The device consists of a turbine that will rotate, with the aid of the flowing
water, and is connected to a spinning magnet that would generate magnetic flux
to the copper wire to create electric current. The generated electricity would flow
into a charger containing two AA batteries ready to be used during a power
shortage.
Background of the study
Electricity can be generated from hydropower. With the aid of a dynamo
and an external source of mechanical energy, electricity generation is possible.

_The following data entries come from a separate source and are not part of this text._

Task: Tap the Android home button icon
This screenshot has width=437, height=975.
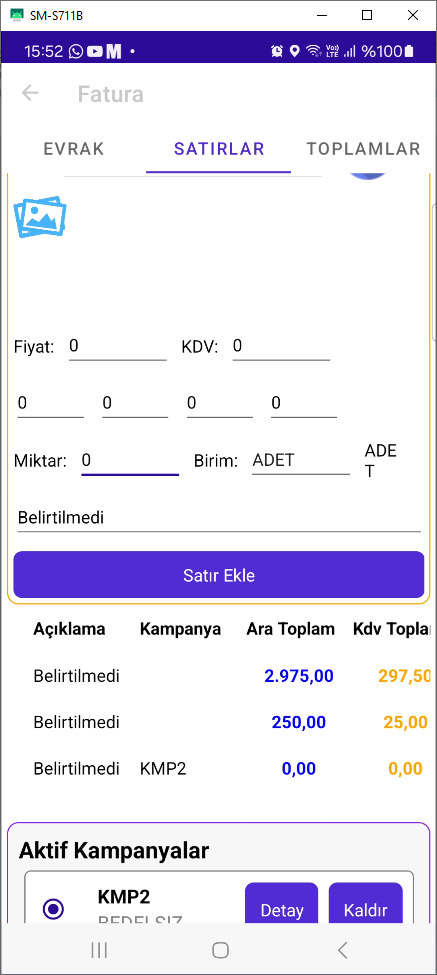Action: 220,950
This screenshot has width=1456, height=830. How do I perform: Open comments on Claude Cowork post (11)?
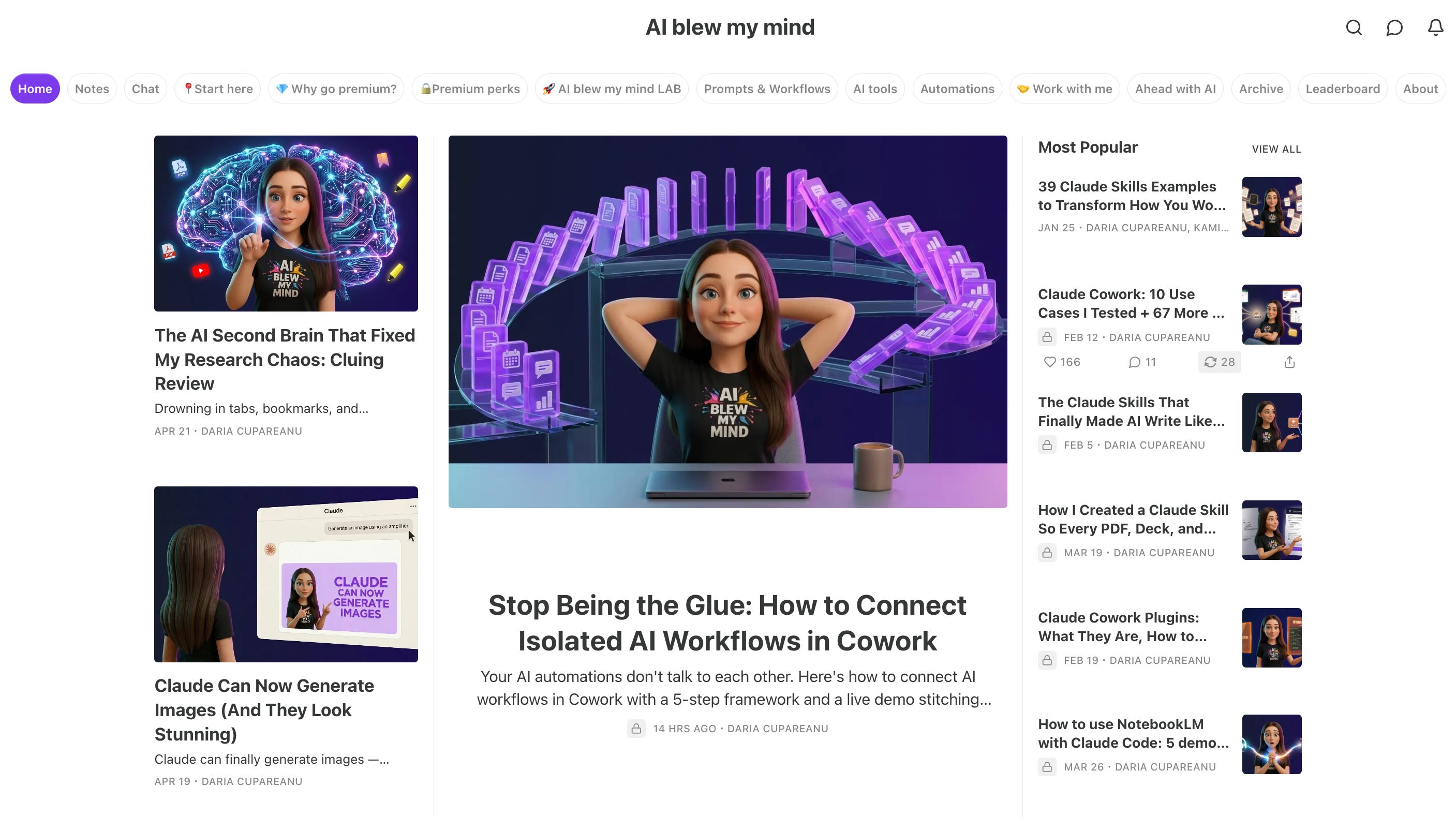click(x=1142, y=362)
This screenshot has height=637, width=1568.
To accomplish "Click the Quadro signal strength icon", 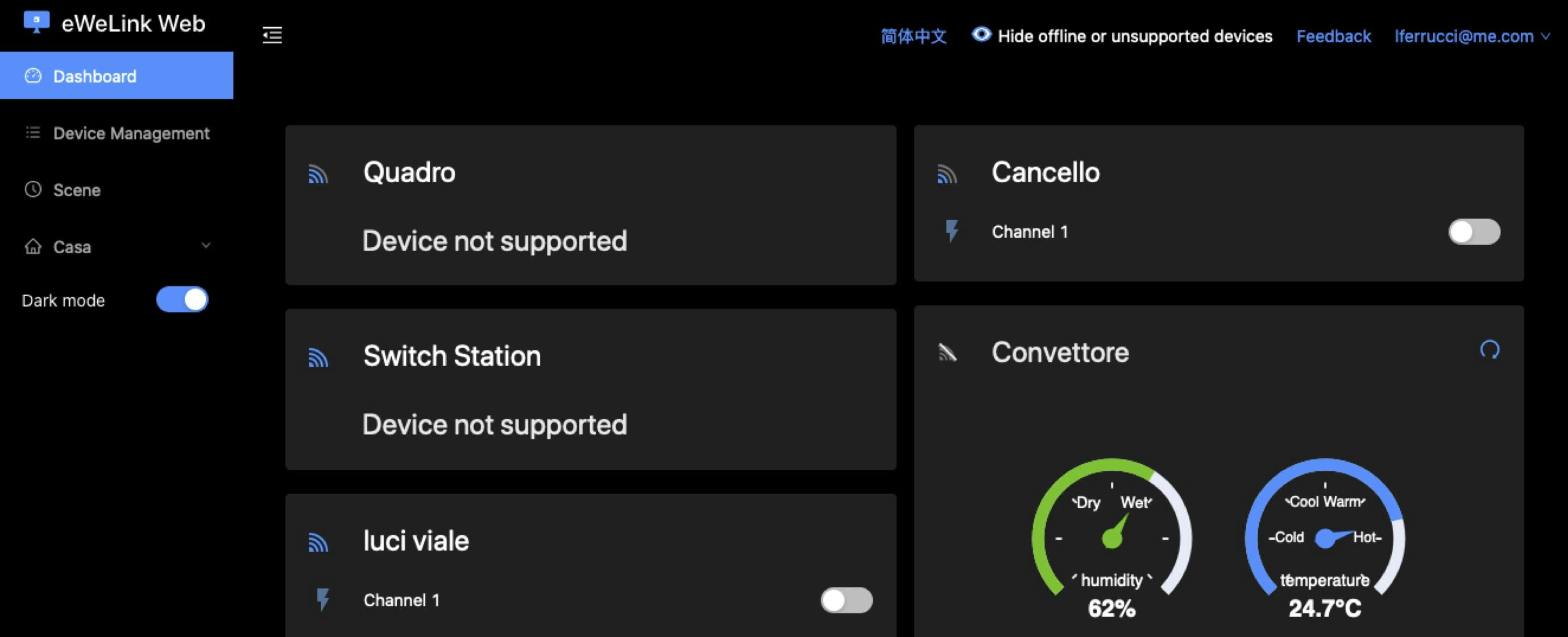I will point(318,174).
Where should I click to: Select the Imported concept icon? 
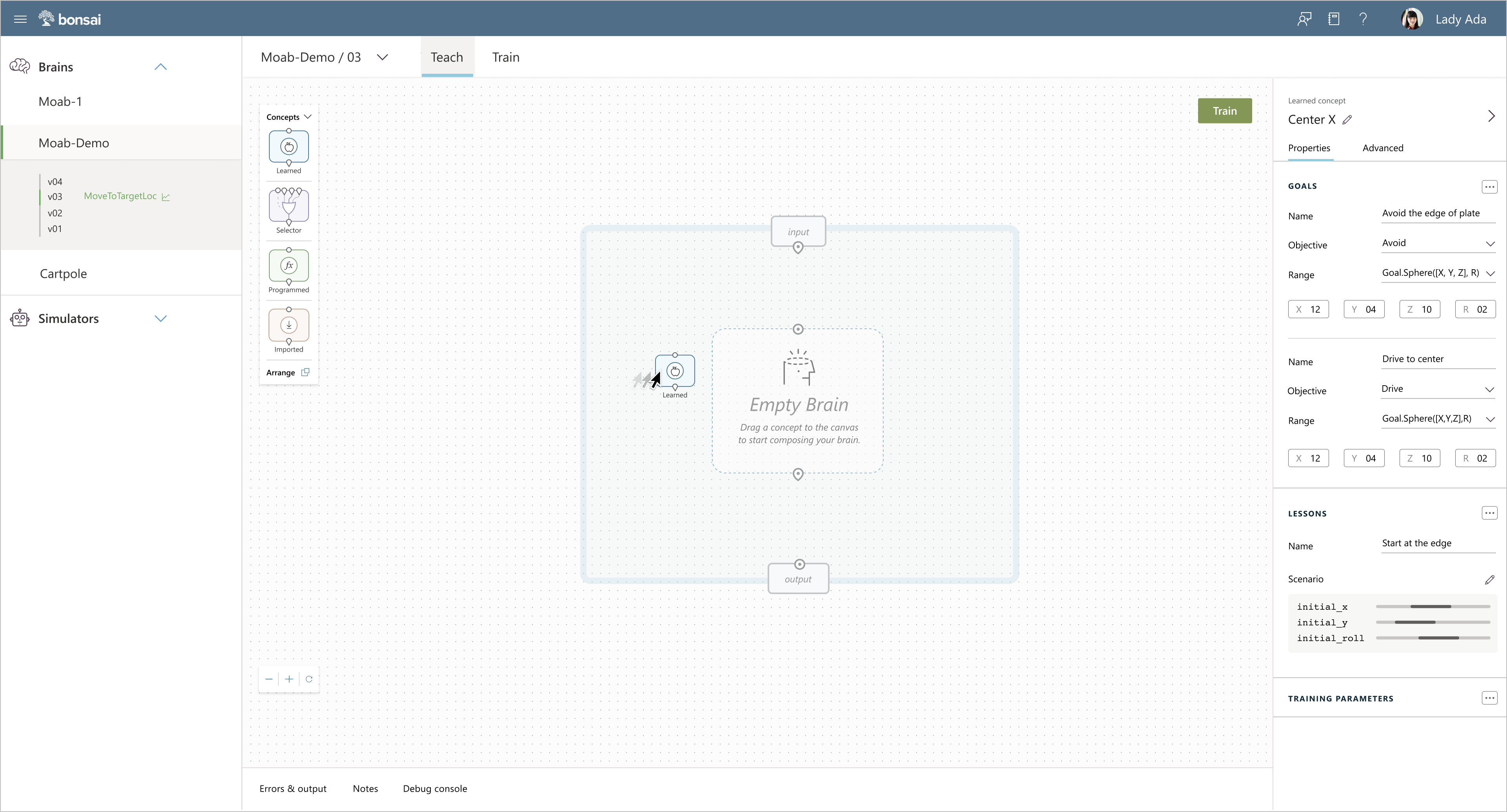point(289,325)
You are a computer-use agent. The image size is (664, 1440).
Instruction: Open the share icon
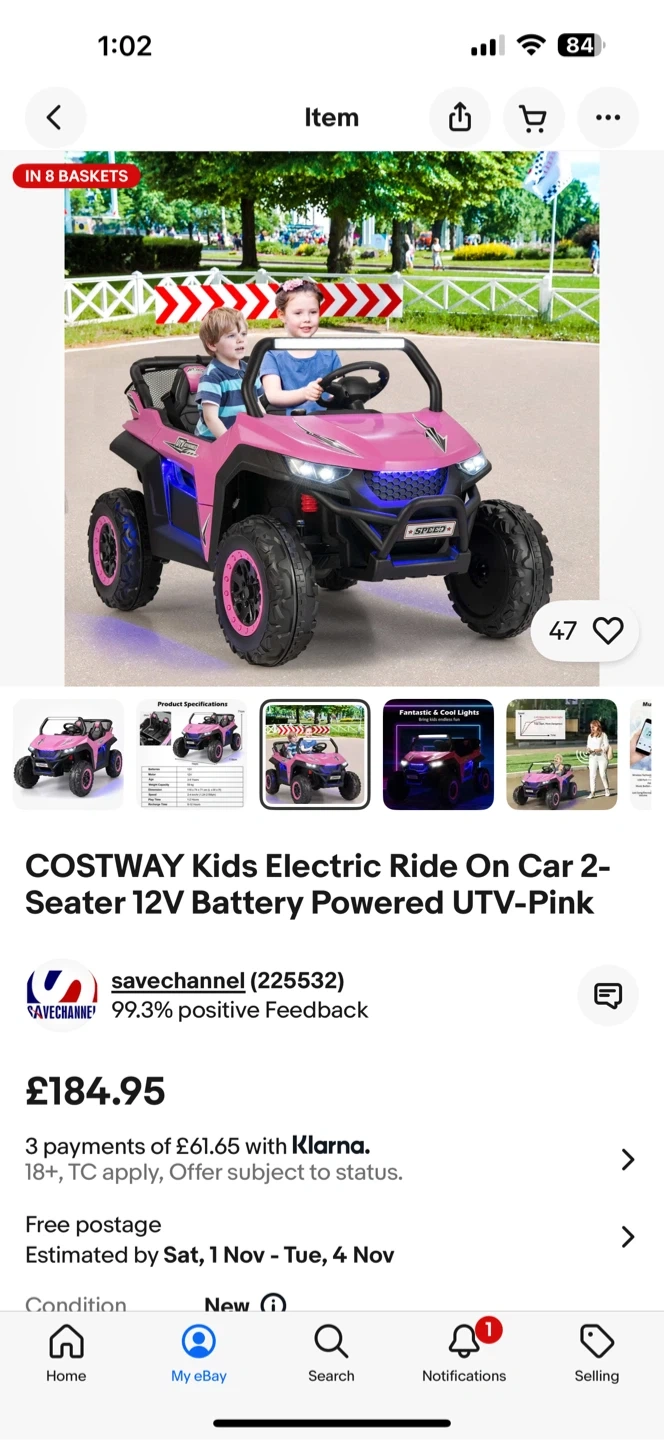point(460,118)

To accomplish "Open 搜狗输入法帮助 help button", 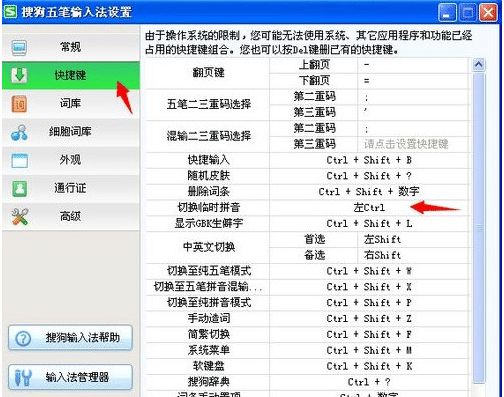I will point(70,338).
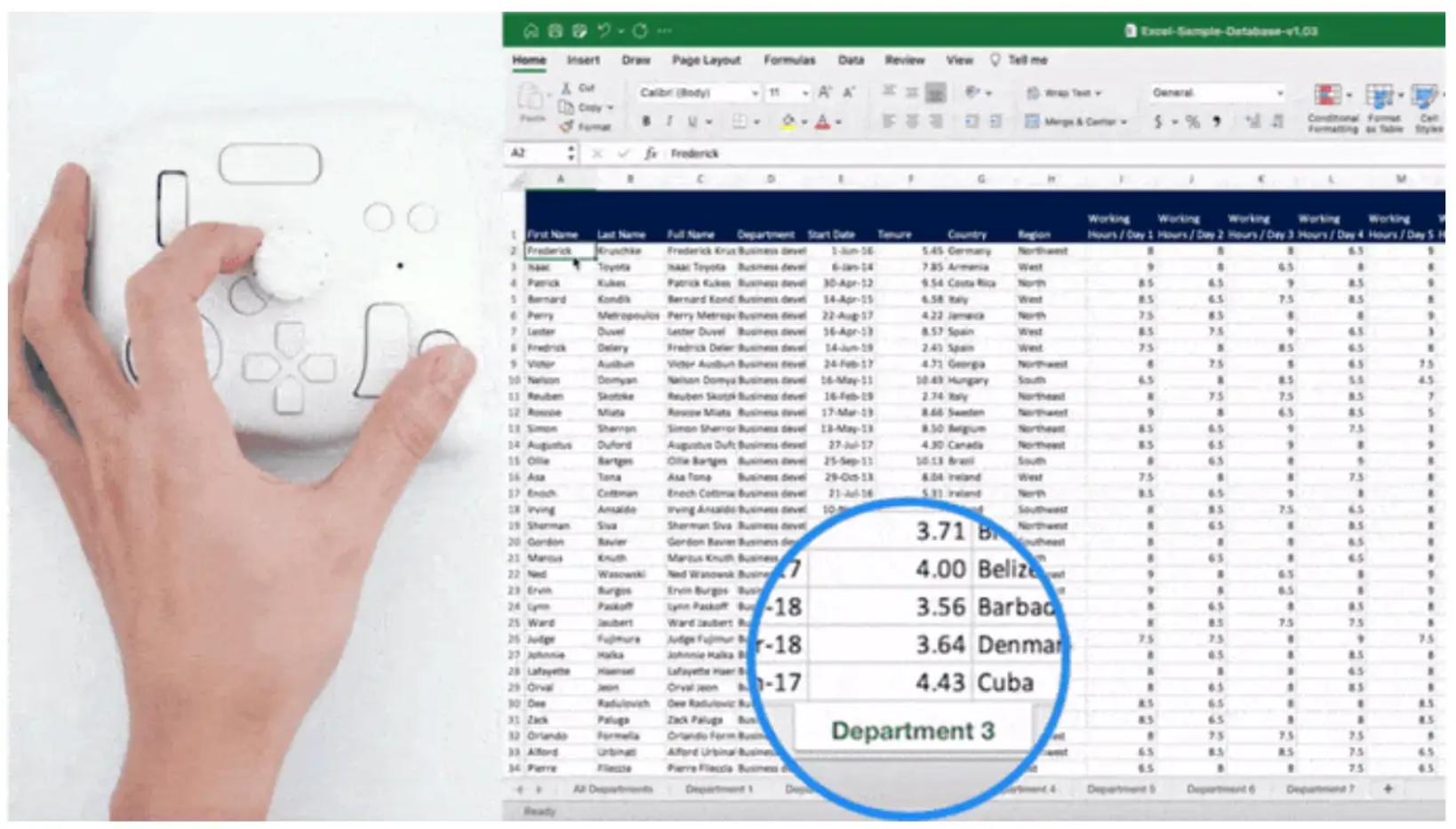Click the Save icon in the title bar
This screenshot has width=1456, height=829.
[555, 31]
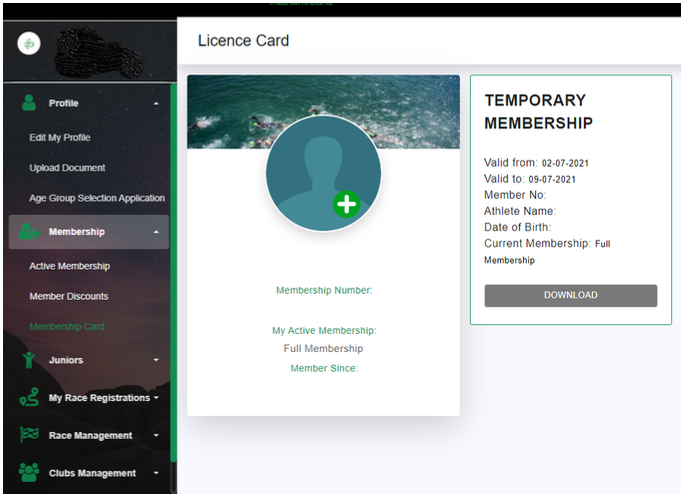Image resolution: width=684 pixels, height=502 pixels.
Task: Click the green plus add-photo icon
Action: [347, 205]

The generator has three essential parts: (1) the turbine, (2) the rotating part of
the dynamo (rotor), (3) the stationary part of the dynamo (stator). The turbine is a
rotary mechanical device that extracts energy from the water flow with its blades
just like of a fan. The turbine is connected in one end of a shaft into the rotor of
the other end. The rotor rotates as the turbine turns. The rotor serves as the field
coil that generates magnetic flux for the armature to interact with. The stator
serves as the armature that interacts with the magnetic flux from the spinning
rotor to create an electric current that will flow into a power line to be used or to
be stored.
From the online article of World Watch institute, constructions of
hydropowerplants using the above principle to generate hydroelectricity have
been present into at least 150 countries worldwide. But disadvantages started to
sprung in the construction of these powerplants. Large bodies of land were
submerges in construction of these powerplants to create dams. Submerged
organic materials such as plants and trees undergo anaerobic decomposition
that releases great amount of methane imbalancing the greenhouse cycle. And
last, the need to relocate all people living on the planned reservoir.
This study focuses on the construction of a simple hydroelectric generator
that would not consume space to create dams but to be built on rain gutters to
harness the hydropower of flowing water when raining base on the device's
electromagnetism and the density of water. The electricity generated would flow
into a charger containing two rechargeable AA batteries that can operate some
devices such as flashlights and radio during a power shortage.
Theoretical framework
In 1831, using his "induction ring", Michael Faraday made one of his
greatest discoveries - electromagnetic induction: the "induction" or generation of
electricity in a wire by means of the electromagnetic effect of a current in another
wire. The induction ring was the first electric transformer. In a second series of
experiments in September he discovered magneto-electric induction: the
production of a steady electric current. To do this, Faraday attached two wires
through a sliding contact to a copper disc. By rotating the disc between the poles
of a horseshoe magnet he obtained a continuous direct current. This was the first
generator. From his experiments came devices that led to the modern electric
motor, generator and transformer.
Conceptual framework
The prepared paradigm about rain gutter hydroelectric generator is as
shown below.
Independent Variable
Dependent Variable
Density of flowing
water
>heavy rain
>typhoon
Height of rain gutter
>one-story house
Amount of current
generated
>100-300mAh
>300-500mAh
>500-1000mAh
>two-story house
Frame 1
Frame 2
Figure 1 Research Paradigm in Presenting Factors Affecting the Amount
CurrentGenerated by the Rain Gutter Hydroelectric Generator
Frame 1 shows the independent variables of the study. These variables
are the factors that affect the amount of current generated by the rain gutter
hydroelectric generator such as the density of flowing water when raining and the
height of the rain gutter. On the other hand, Frame 2 shows the dependent
variables which consists of the amount of current generated by the device.
Statement of the Problem
The purpose of this study was to measure the current generated by the
rain gutter hydroelectric.
It seeks to answer the following questions:
1. Is there a significant difference in the current generated during different
densities of falling rain?
a. Heavy rain
b. Typhoon
2. To which type of house would generate higher amount of electricity.
a. One-storey house
b. Two-storey house
Hypothesis
The density of the flowing water and the height of the rain gutter has no
significant difference in the amount of current generated by the rain gutter
hydroelectric generator.
Significance of the Study
This study is significant because it is the answer to the mentioned
disadvantages of hydroelectricity powerplants. The device would not occupy too
much space and does not need a reservoir but instead use the flowing water in
their rain gutters as source of hydropower. There would be no anaerobic
decomposition present because there is no need to sink plants and trees to form
dams and cause large methane production. And there is no need to relocate
residents because they can have the generator installed in their houses.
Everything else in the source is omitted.